**Data records**:
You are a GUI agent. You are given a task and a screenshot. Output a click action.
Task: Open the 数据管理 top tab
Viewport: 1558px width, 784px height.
==
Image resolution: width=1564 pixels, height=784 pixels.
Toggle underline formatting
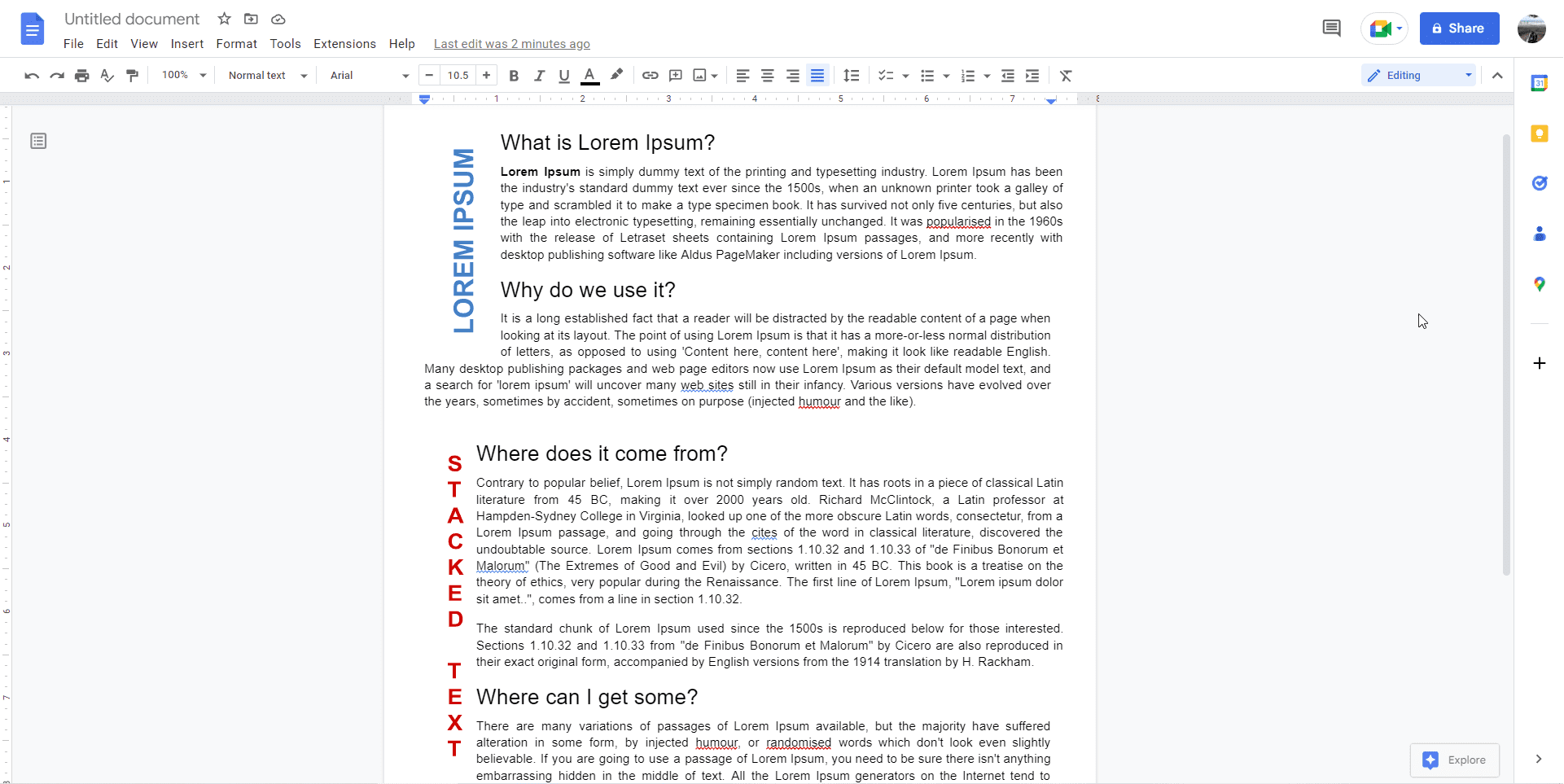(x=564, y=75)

**Task to complete**: Please reproduce, exactly as they appear above, the lines from the line containing "Task: Open the 数据管理 top tab" up to and including the line containing "Viewport: 1558px width, 784px height.".

**Answer for the task**:
Task: Open the 数据管理 top tab
Viewport: 1558px width, 784px height.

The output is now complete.